LLDB woes - what expressions can you evaluate?

Calling evaluate in lldb-rust is a bit of a crapshoot, sometimes it works sometimes it just fails at the most basic things.

For example:

If do the following

(lldb) evaluate t1()
(lldb) evaluate t2()
(lldb) evaluate t3()
(lldb) evaluate t4()

Some will fail.

use chrono::Utc;

pub struct T {
    a: usize
}

impl T {
    pub fn new() -> T {
        T {
            a: 1
        }
    }
}


// This works
fn t1() -> T {
    T::new()
}

// This works
fn t2() -> std::time::Duration {
    std::time::Duration::new(1, 0)
}

// This does not work
fn t3() -> chrono::DateTime<chrono::Utc> {
    chrono::Utc::now()
}

// This works
fn t4() -> i64 {
    chrono::Utc::now().timestamp()
}

// This works
fn t5() -> ordered_float::NotNan<f64> {
    ordered_float::NotNan::new(4.0).unwrap()
}


// This does not work
fn t6() -> rust_decimal::Decimal {
    rust_decimal::Decimal::MAX
}


const D: &'static rust_decimal::Decimal = &rust_decimal::Decimal::MAX;

// This works
fn t7() -> &'static rust_decimal::Decimal {
    D
}

It's not really clear why they're failing. I don't understand what the difference is between that values that I'm trying to evaluate. It's all very strange and inconsistent.

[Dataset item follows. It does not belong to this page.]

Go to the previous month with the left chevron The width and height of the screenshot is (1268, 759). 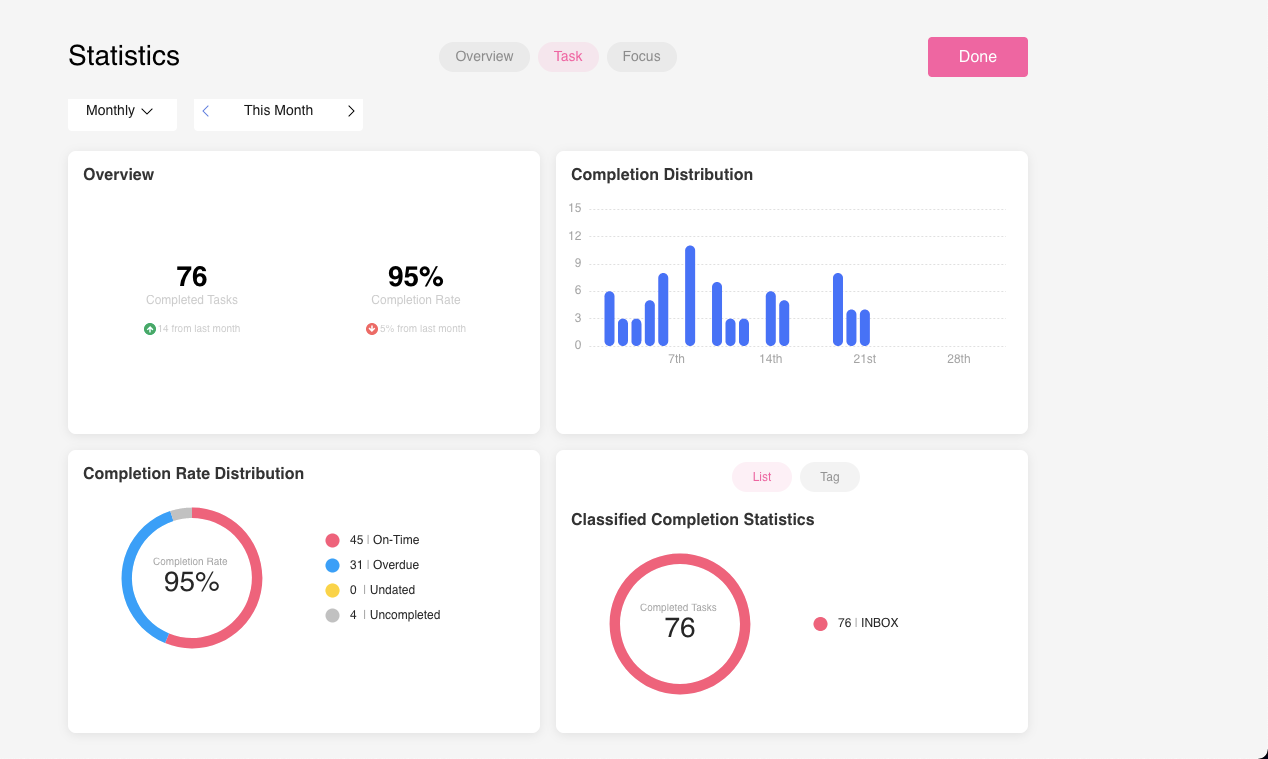coord(206,111)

I expect it has to do with ABI (calling convention). All of the types which work have a "scalar" or "scalar pair" ABI, whereas the types which don't have an "aggregate" ABI, which means it gets lowered using effectively an out pointer.

lldb can be taught how to handle this, but apparently hasn't been yet. Unfortunately, while I'm fairly sure this is the underlying cause, I have no idea how lldb handles different return passing ABIs in C/C++.